Abstract: This paper examines how Southern Andean Patagonia has been increasingly incorporated within networks of global capital since the 1990s. Once defined by military violence against indigenous societies, white settler colonialism, and livestock farming, this remote region has become an iconic center for green development in Latin America. This article develops the argument that a regional territorial imaginary—grounded in a history of borderland geopolitics—has facilitated this recent shift towards green development across the resource domains of land conservation, hydropower, and forestry. The discussion addresses the different ways in which forests, waterways, and protected areas (public and private) have been integrated into a hegemonic vision promoting eco-regionalism among state, corporate, and civil society actors.

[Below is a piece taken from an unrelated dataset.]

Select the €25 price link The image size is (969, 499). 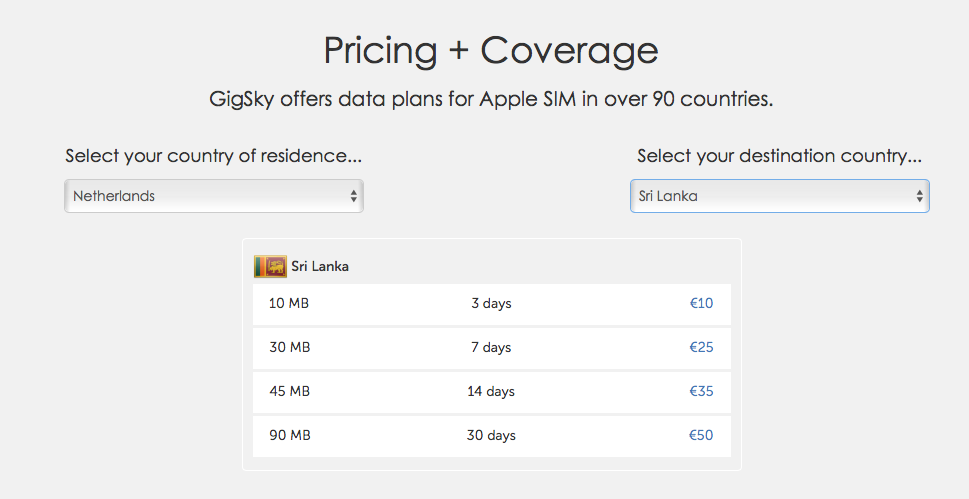(x=701, y=347)
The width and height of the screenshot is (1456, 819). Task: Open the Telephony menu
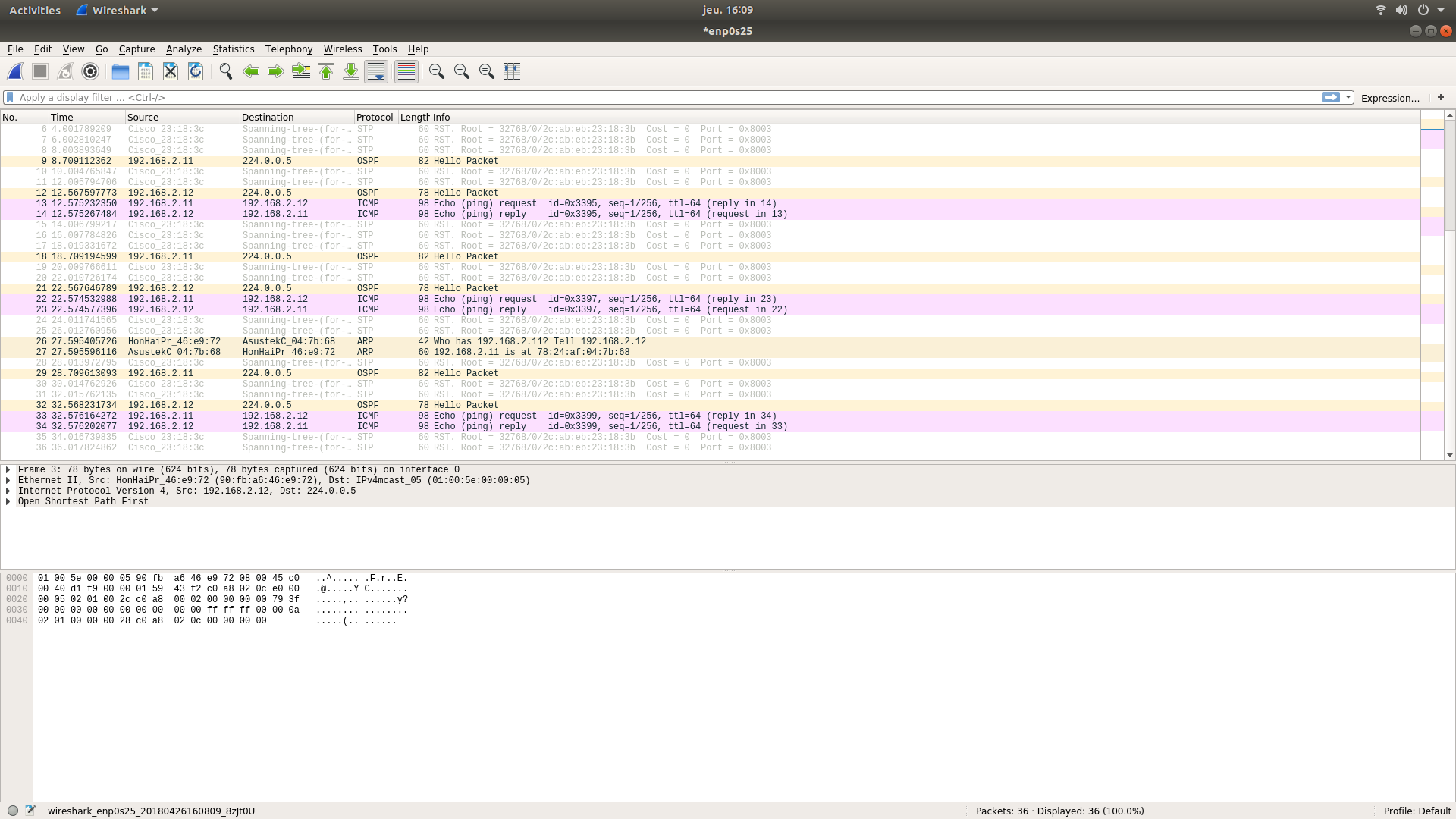click(288, 49)
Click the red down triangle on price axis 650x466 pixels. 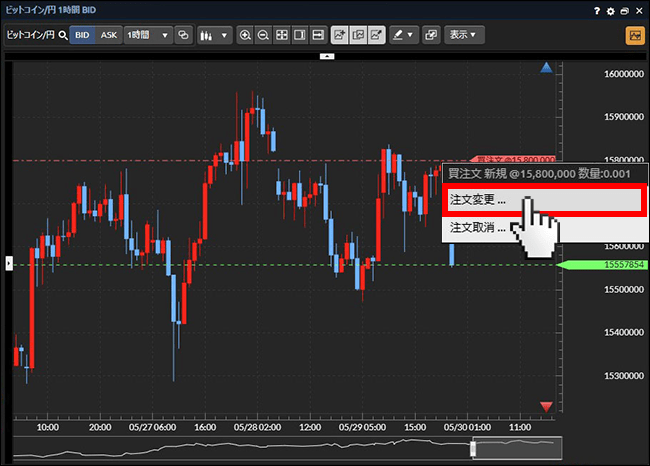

This analysis thus contributes to scholarship on global capitalism, natural resource governance, and green development in Latin America by developing the concept of the regional territorial imaginary to describe these dynamics. This analytic highlights how processes of capitalist specialization and regionalization occur through the open-ended consolidation of master images that build upon spatial histories, transnational regimes of representational value, and political struggles among diverse actors.